We must move away from fossil fuels to reduce carbon emissions. But to achieve this goal, it is not enough to increase investment in clean energy. We also have to think more flexibly and creatively about which energy is clean.

In addition to the traditional renewable energy sources Robert Pollin focuses on—solar, wind, and geothermal—nuclear power warrants a place in a realistic clean energy program.

Nuclear should be an option because traditional sources face significant constraints. Solar and wind technologies generate power that is difficult to store. As a result, they can’t provide consistent, always-on power at the scale we need. And because large-capacity geothermal is feasible only near tectonic plate boundaries, its potential is limited.

While renewables are developing, nuclear power is an established technology that can provide large amounts of cheap, stable, carbon-free electricity. Nuclear reactors already generate 42 percent of the world’s carbon-free electricity, and 64 percent in the United States. This large market share is possible thanks to nuclear’s low generation costs compared to fossil fuels. Favorable economics make nuclear power the world’s best option for replacing coal plants.

Developing safe nuclear technology is the best way to help the planet.

Yet nuclear power does raise safety and environmental concerns, which lead Robert Pollin, and many others, to dismiss it in the effort to reduce carbon emissions. However, nuclear technology is not stuck in 1970, and new advancements can solve many of the longstanding deficits of conventional designs.

The biggest barrier to sustainable nuclear energy is nuclear waste, which remains radioactive for hundreds of thousands of years. A conventional light-water nuclear reactor, varieties of which have been used around the world for decades, generates about 20 metric tons of high-level nuclear waste each year, for a total of about 9,000 metric tons worldwide.

If waste is such a big problem, why has it taken so long to fix it? The answer is that light-water designs have worked well enough: they are sufficiently safe, cheap, and clean that there has not been much incentive to improve—until now. Global warming is the crucial incentive we need to revolutionize nuclear power and to increase funding for the commercialization of new designs.

An enormous amount of innovation is already happening. There are designs for new reactors that are passively safe, meaning that even in the event that a power failure prevents cooling, they cannot melt down. Such designs were built and operated as far back as the 1960s, but that was well before the accidents at Three Mile Island, Chernobyl, and Fukushima, and before the threat of climate change became a reality. There was no push to commercialize them. Fukushima, in particular, has spurred the adoption of designs with passively safe components. A large fraction of new reactor construction in recent years, both domestic and foreign, has used Westinghouse’s AP1000 reactor, which can passively cool its core for up to seventy-two hours after loss of power. This design and others like it, called Generation III+ reactors, are considered the new industry standard, and they will likely form the basis of the majority of new reactor construction as old plants reach the end of their operating lives over the next twenty to forty years. There is also a great deal of research on more sophisticated passively safe designs, which can cool indefinitely, fully shutting themselves down after power loss.

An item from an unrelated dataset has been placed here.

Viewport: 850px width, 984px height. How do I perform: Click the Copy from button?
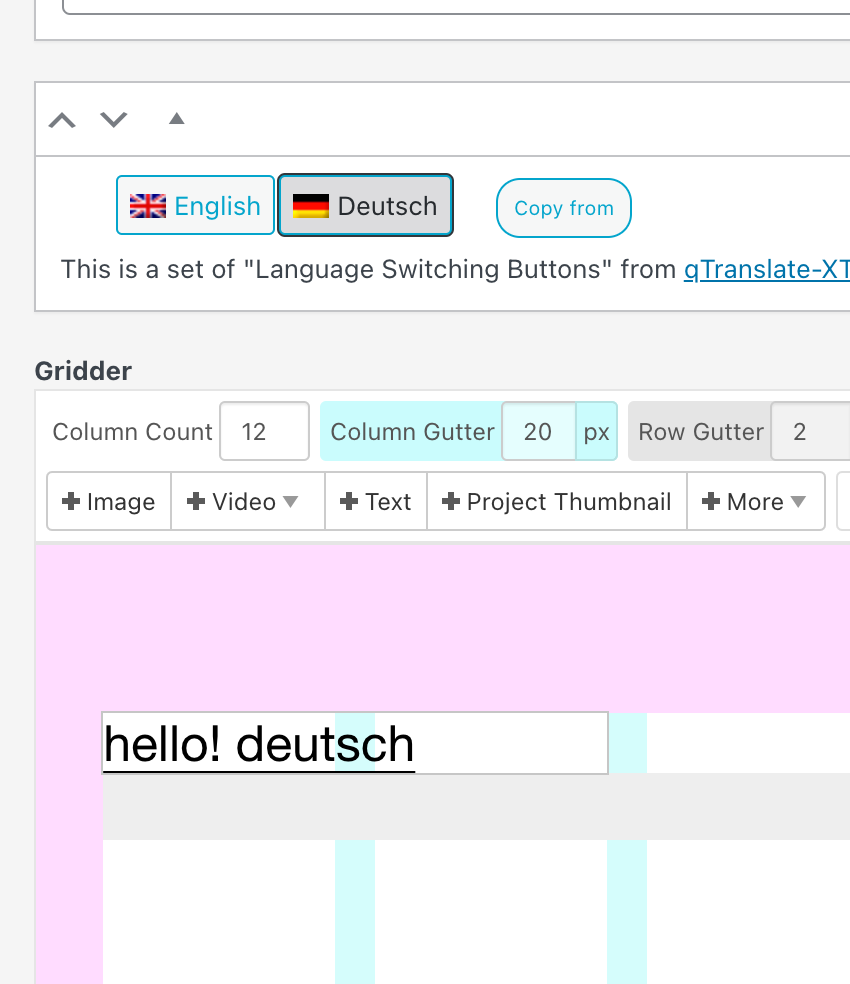(x=563, y=208)
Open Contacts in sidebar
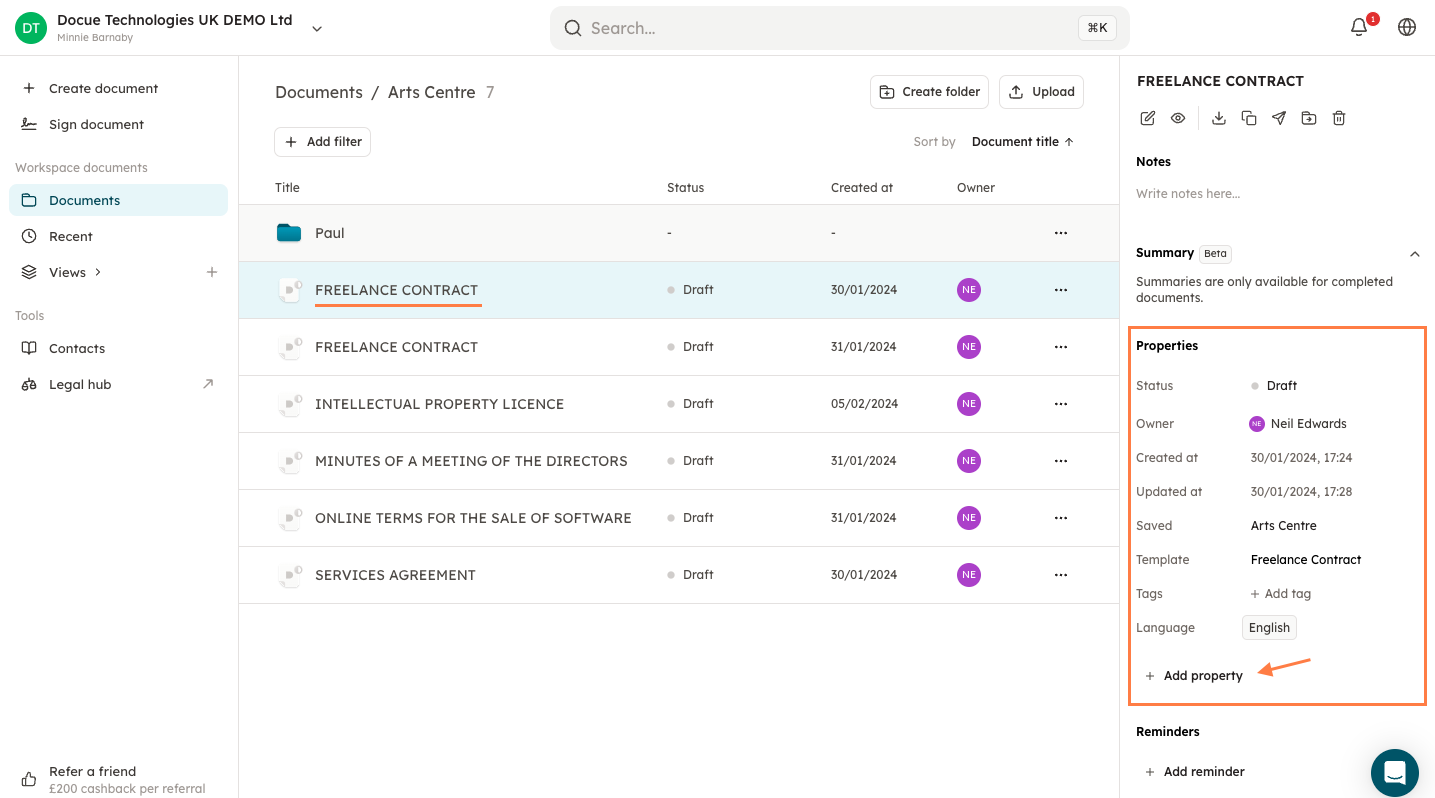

Even more important, new reactor technology can produce significantly less waste, or even use it as a source of fuel. Some current designs extract energy from uranium more effectively, producing only a fraction of the long-lived waste of conventional plants. Other, more experimental, systems extract the energy left behind in long-lived waste, reducing its radioactive lifetime by an astonishing factor of a thousand—from hundreds of thousands of years to only hundreds of years. This second approach is especially valuable because even the waste from conventional reactors can be used to generate a tremendous amount of energy. Worldwide, there are about 270,000 metric tons of spent nuclear fuel from sixty years of commercial use; specially designed reactors can turn that waste into enough electricity to power the globe for about seventy years—even taking into account increasing demand. This technology exists today. We just have to implement it commercially.

Many nuclear engineers, myself included, were driven to their work by a commitment to environmentalism. We think developing safe nuclear technology is the best way to help the planet. And we hope nuclear power will earn its rightful place in the clean energy revolution.